Fu una esperienza unica, uno degli “atout” decisivi per il successo iniziale dell’iniziativa partita in un contesto sociale non condizionato da una cultura industriale consolidata, che avrebbe potuto recare in sé la tentazione a ripetere schemi e comportamenti tradizionalmente conosciuti e, nel passato, vincenti.
Il caso Melfi fu per anni uno dei soggetti preferiti della letteratura di sociologia e di organizzazione aziendale, ma con il passare degli anni e il continuo crescere degli organici, si andarono ad affievolire gli anticorpi che il sistema aveva ricevuto per evitare l’insorgenza delle tradizionali barriere gerarchiche e funzionali.
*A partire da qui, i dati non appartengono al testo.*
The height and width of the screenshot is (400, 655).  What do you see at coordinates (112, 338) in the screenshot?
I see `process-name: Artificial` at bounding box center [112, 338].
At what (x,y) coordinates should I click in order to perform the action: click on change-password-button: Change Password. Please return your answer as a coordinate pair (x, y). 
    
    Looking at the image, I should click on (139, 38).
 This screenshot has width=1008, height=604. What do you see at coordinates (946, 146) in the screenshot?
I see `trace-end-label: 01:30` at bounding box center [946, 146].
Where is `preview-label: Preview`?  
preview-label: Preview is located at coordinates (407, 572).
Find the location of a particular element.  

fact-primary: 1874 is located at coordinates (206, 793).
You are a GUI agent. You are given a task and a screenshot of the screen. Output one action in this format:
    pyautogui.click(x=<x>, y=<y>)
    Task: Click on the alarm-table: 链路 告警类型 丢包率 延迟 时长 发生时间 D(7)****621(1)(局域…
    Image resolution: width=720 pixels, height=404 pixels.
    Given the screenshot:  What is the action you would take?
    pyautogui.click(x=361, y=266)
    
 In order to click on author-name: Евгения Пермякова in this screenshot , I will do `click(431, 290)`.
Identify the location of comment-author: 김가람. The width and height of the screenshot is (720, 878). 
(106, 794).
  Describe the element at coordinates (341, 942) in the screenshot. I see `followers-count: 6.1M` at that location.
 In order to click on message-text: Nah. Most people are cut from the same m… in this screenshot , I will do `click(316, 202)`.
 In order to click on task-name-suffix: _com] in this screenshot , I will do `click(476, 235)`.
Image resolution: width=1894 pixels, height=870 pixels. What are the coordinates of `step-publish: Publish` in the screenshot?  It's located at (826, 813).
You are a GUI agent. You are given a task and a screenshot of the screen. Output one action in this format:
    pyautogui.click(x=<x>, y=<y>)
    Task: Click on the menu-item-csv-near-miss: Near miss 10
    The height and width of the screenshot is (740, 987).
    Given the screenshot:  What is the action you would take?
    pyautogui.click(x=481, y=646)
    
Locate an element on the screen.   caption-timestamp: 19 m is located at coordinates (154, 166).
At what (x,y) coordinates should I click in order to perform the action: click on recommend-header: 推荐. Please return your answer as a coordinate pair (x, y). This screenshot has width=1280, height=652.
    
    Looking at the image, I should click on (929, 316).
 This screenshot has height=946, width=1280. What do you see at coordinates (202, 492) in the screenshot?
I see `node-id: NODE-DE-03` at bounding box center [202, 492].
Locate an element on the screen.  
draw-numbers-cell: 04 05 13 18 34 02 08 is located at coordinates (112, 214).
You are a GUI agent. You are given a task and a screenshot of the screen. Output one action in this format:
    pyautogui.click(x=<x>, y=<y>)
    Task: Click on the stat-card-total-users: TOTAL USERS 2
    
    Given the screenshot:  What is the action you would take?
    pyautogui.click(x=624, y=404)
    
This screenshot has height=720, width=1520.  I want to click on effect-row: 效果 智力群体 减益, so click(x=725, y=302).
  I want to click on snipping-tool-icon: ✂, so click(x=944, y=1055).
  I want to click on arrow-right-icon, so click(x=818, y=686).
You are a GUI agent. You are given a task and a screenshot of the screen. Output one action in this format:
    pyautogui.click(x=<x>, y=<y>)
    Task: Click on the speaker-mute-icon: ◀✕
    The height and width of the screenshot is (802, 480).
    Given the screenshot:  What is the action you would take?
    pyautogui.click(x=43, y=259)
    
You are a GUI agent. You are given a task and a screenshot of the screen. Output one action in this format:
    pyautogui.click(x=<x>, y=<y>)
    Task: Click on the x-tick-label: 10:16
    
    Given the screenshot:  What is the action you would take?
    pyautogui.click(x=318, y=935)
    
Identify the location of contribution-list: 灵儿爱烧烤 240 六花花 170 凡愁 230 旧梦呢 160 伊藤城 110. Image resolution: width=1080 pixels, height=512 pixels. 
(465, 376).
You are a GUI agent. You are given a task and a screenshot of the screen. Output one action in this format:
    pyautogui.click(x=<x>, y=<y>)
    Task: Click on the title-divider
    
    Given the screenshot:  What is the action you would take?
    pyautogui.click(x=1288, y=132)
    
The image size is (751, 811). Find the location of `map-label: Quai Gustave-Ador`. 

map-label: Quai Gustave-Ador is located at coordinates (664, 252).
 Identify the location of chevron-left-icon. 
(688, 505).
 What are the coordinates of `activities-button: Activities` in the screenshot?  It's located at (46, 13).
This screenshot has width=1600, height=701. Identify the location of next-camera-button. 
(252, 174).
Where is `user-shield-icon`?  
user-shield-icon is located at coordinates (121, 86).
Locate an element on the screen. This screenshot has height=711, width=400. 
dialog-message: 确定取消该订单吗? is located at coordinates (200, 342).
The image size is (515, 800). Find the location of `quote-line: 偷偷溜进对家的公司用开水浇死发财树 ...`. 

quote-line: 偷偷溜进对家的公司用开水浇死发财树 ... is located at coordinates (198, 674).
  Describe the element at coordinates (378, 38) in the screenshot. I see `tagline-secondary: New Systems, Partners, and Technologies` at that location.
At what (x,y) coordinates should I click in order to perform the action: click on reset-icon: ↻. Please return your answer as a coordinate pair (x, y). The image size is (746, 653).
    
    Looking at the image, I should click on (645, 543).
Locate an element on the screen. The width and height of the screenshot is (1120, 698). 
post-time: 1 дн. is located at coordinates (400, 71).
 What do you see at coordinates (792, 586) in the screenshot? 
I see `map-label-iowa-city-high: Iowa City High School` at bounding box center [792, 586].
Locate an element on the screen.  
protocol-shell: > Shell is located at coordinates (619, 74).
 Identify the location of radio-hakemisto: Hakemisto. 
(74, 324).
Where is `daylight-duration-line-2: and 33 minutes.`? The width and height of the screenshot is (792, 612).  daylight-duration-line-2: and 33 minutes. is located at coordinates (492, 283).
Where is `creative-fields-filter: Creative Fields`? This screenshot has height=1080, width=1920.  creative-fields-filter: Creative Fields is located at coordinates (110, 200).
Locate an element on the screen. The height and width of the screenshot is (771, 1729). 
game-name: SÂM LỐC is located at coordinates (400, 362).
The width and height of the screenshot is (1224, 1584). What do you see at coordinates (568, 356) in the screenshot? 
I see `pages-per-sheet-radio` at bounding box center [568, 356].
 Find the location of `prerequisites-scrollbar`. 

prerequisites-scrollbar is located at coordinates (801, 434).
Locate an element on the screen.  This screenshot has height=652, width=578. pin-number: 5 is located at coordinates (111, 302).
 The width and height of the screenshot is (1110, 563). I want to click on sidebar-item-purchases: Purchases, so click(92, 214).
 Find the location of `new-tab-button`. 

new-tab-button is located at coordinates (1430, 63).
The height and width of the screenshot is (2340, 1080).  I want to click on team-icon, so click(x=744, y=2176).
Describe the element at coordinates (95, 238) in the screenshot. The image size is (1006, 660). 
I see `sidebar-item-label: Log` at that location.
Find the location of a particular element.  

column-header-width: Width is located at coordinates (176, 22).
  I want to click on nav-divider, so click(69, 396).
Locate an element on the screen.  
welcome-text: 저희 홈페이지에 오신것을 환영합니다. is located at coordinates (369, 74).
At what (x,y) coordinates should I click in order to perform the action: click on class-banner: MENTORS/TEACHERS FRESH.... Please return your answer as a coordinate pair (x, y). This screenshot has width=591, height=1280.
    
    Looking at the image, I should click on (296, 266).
Il sistema socio-tecnico ideato all’inizio entrò in crisi dopo una decina d’anni proprio a seguito della divaricazione ed incomprensione tra il gruppo affiatato e motivato dei “pionieri” e i giovani entrati successivamente in fabbrica, che, passato l’iniziale entusiasmo per il posto di lavoro, non riscontravano nella attività lavorativa quotidiana la narrazione portata avanti dagli stessi pionieri.
Si arrivò così nell’aprile del 2004 al blocco totale di 21 giorni dello stabilimento, il più lungo nella storia della Fiat dopo i 35 giorni di Mirafiori, e passato alla storia sindacale come “la Primavera di Melfi”.
Di fatto si esauriva la spinta del modello della Fabbrica Integrata, ma si erano comunque poste le basi per lo sviluppo, dopo qualche anno, del World Class Manufacturing.